Transcriptomics data on muscle atrophy in the state of cancer cachexia, as well as the therapeutic effects of Astragalus membranaceus Decoction

Cancer cachexia (CC) causes severe muscle loss in advanced cancer patients, significantly impacting their quality of life and life expectancy. The autophagy-lysosome system is a key pathway in muscle depletion in CC, yet targeted therapies are limited. This study examines how Astragalus polysaccharides (APS) from Astragalus membranaceus alleviate muscle wasting in CC mice. Mice were divided into control, model, and APS high-dose groups. Transcriptomic analysis identified differentially expressed genes (DEGs) enriched in autophagy and mitochondrial autophagy pathways. Results indicate that APS treatment normalizes the expression levels of some DEGs in cachectic muscle tissue. For instance, autophagy-related genes Gabarapl1, Ggad45b, and Igf1r return to normal levels after APS treatment.

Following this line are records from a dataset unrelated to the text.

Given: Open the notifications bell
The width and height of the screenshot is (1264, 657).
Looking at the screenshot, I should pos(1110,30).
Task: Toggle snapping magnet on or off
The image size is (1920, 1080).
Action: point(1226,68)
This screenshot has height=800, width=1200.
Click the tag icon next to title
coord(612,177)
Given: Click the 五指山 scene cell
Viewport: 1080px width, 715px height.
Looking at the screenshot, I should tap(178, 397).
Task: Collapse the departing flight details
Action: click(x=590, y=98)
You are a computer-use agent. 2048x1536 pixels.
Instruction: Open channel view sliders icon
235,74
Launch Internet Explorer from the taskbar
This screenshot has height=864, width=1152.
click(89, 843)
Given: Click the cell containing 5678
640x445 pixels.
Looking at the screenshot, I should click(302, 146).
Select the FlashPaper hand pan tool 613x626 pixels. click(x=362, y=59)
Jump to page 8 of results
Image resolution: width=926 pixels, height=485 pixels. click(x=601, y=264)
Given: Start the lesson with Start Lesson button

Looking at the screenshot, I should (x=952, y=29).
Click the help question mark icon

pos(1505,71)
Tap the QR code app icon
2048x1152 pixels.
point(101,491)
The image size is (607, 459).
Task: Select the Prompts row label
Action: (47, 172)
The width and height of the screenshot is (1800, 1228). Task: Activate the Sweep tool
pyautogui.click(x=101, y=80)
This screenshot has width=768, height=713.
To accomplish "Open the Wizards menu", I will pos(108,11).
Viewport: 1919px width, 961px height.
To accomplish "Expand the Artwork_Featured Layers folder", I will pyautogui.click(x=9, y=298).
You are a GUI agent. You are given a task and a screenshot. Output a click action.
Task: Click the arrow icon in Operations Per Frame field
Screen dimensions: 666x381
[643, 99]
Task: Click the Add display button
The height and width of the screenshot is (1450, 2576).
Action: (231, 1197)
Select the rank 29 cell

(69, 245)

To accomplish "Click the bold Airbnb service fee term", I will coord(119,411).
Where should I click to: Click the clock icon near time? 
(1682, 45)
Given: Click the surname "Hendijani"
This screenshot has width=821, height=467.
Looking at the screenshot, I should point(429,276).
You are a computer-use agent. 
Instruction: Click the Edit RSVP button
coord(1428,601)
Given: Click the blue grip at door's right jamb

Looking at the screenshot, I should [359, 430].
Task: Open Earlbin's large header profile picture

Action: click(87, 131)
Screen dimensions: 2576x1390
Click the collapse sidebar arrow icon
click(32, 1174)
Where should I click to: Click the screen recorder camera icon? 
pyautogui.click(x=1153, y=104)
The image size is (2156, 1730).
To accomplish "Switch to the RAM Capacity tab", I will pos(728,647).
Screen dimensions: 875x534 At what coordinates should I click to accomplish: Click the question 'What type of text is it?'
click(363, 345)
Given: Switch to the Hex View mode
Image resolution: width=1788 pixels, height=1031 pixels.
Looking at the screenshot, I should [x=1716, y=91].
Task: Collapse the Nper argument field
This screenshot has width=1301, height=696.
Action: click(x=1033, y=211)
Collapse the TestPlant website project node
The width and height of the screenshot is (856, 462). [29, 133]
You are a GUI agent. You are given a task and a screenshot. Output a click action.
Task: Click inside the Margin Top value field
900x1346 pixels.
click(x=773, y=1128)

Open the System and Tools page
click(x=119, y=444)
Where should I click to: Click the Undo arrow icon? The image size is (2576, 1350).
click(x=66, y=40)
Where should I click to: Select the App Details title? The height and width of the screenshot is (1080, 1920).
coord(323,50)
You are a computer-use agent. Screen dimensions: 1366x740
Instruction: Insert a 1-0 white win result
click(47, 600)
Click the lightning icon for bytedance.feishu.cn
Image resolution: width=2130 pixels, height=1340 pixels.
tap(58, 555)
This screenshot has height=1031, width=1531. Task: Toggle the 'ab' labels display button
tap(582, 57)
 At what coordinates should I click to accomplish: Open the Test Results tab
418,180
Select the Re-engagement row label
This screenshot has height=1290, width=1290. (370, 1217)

KEGG pathway analysis suggests that APS modulates the transcription of autophagy- and mitochondrial autophagy-related genes, reducing over-activated autophagy and mitochondrial autophagy activities. Collectively, our data provide additional insights into the transcriptional profiles of cachectic muscle and muscle treated with APS, highlighting the potential of APS as a therapeutic agent for mitigating muscle depletion in cancer cachexia. Overall design: Six-week-old male BALB/c nude mice were subjected to subcutaneous injection of CT-26 colon cancer cells (5×10^5 cells) into the right flank. At week 28, the entire leg muscles were dissected and homogenized, with three randomly selected samples from each group used for transcriptomic sequencing.